Re: [PATCH v4 1/3] cacheinfo: Add arch specific early level initializer

From: Ricardo Neri
Date: Wed May 31 2023 - 13:05:01 EST


On Wed, May 31, 2023 at 01:22:01PM +0100, Sudeep Holla wrote:
> On Thu, May 18, 2023 at 10:34:14AM +0100, Sudeep Holla wrote:
> > On Wed, May 17, 2023 at 06:27:03PM -0700, Ricardo Neri wrote:
> > > On Mon, May 15, 2023 at 10:36:08AM +0100, Sudeep Holla wrote:
> > > > On Wed, May 10, 2023 at 12:12:07PM -0700, Ricardo Neri wrote:
> > > > > Hi,
> > > > >
> > > > > I had posted a patchset[1] for x86 that initializes
> > > > > ci_cacheinfo(cpu)->num_leaves during SMP boot.
> > > > >
> > > >
> > > > It is entirely clear to me if this is just a clean up or a fix to some
> > > > issue you faced ? Just wanted to let you know Prateek from AMD has couple
> > > > of fixes [2]
> > >
> > > My first patch is a bug fix. The second patch is clean up that results
> > > from fixing the bug in patch 1.
> > >
> > > >
> > > > > This means that early_leaves and a late cache_leaves() are equal but
> > > > > per_cpu_cacheinfo(cpu) is never allocated. Currently, x86 does not use
> > > > > fetch_cache_info().
> > > > >
> > > > > I think that we should check here that per_cpu_cacheinfo() has been allocated to
> > > > > take care of the case in which early and late cache leaves remain the same:
> > > > >
> > > > > - if (cache_leaves(cpu) <= early_leaves)
> > > > > + if (cache_leaves(cpu) <= early_leaves && per_cpu_cacheinfo(cpu))
> > > > >
> > > > > Otherwise, in v6.4-rc1 + [1] I observe a NULL pointer dereference from
> > > > > last_level_cache_is_valid().
> > > > >
> > > >
> > > > I think this is different issue as Prateek was just observing wrong info
> > > > after cpuhotplug operations. But the patches manage the cpumap_populated
> > > > state better with the patches. Can you please look at that as weel ?
> > >
> > > I verified that the patches from Prateek fix a different issue. I was able
> > > to reproduce his issue. His patches fixes it.
> > >
> > > I still see my issue after applying Prateek's patches.
> >
> > Thanks, I thought it is different issue and good that you were able to test
> > them as well. Please post a proper patch for the NULL ptr dereference you
> > are hitting on x86.
>
> Gentle ping! Are you still observing NULL ptr dereference with v6.4-rcx ?

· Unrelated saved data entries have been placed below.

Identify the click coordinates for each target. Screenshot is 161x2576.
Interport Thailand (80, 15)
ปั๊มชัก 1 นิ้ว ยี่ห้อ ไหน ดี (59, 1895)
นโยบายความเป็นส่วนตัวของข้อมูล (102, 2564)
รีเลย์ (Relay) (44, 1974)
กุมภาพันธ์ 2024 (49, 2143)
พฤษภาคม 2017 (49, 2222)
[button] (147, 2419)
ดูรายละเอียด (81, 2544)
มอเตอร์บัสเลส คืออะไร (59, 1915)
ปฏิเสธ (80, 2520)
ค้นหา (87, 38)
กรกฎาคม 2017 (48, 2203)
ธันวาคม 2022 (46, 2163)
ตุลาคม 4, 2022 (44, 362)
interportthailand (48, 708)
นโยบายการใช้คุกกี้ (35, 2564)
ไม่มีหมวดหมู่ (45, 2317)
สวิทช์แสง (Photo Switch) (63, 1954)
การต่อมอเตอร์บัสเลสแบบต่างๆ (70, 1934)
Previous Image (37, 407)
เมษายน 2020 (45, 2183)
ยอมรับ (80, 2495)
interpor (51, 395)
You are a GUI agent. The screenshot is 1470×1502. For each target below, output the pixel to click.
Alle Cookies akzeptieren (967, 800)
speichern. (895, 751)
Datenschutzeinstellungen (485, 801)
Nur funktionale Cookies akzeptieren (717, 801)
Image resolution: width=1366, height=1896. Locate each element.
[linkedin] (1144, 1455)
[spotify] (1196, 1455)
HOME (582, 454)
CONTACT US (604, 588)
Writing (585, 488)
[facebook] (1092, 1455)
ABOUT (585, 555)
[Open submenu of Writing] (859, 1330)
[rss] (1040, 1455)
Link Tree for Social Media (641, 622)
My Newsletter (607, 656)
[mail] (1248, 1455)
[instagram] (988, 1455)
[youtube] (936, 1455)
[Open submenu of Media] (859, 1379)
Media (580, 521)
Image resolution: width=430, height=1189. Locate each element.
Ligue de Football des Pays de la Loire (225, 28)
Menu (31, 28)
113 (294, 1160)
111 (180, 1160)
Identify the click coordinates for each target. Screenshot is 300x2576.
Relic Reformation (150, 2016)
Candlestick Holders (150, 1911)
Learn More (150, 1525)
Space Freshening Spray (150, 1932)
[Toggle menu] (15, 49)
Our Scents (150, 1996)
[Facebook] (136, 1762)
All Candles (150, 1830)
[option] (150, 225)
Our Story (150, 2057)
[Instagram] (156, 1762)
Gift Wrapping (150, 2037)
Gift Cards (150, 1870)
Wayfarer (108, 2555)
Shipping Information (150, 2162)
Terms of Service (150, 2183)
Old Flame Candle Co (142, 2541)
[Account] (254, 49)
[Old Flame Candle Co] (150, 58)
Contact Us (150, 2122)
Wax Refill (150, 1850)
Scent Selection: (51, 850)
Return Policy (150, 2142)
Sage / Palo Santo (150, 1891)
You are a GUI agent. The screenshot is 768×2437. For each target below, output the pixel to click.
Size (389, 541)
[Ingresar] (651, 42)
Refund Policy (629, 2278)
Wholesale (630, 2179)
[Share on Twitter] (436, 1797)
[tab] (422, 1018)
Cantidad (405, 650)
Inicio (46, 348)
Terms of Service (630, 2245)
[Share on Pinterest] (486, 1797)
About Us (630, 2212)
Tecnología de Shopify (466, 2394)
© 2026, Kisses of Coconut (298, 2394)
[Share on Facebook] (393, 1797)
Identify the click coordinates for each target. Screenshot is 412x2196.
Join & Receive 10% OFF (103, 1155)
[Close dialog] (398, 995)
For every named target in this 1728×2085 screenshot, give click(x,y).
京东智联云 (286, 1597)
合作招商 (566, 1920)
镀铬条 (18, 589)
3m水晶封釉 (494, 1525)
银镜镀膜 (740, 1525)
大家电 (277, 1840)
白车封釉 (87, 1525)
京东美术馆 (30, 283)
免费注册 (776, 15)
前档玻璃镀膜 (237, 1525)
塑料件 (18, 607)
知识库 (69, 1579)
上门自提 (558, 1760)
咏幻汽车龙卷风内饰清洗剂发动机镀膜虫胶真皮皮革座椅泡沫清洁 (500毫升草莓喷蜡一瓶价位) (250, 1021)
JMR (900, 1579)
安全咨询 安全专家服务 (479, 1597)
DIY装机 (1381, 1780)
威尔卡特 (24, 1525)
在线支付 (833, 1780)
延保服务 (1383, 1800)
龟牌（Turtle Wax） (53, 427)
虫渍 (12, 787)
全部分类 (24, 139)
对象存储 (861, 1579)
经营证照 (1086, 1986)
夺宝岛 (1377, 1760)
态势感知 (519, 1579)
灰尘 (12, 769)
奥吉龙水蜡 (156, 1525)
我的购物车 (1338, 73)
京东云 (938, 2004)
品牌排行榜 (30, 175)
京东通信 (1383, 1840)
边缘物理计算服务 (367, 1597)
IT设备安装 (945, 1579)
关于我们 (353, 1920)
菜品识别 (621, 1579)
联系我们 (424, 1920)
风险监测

Yes, I still observe it on v6.4-rc4.

> If so, can you please post the fix as a proper patch ? Some of the patches
> in v6.4-rc1 are being backported, so I prefer to have all the known issues
> fixed before that happens. Sorry for the nag, but backport is the reason
> I am pushing for this.

Sure. Sorry for the delay. I have the patch ready and post this week. I
will post it as part my previous patches in [1].

Thanks and BR,
Ricardo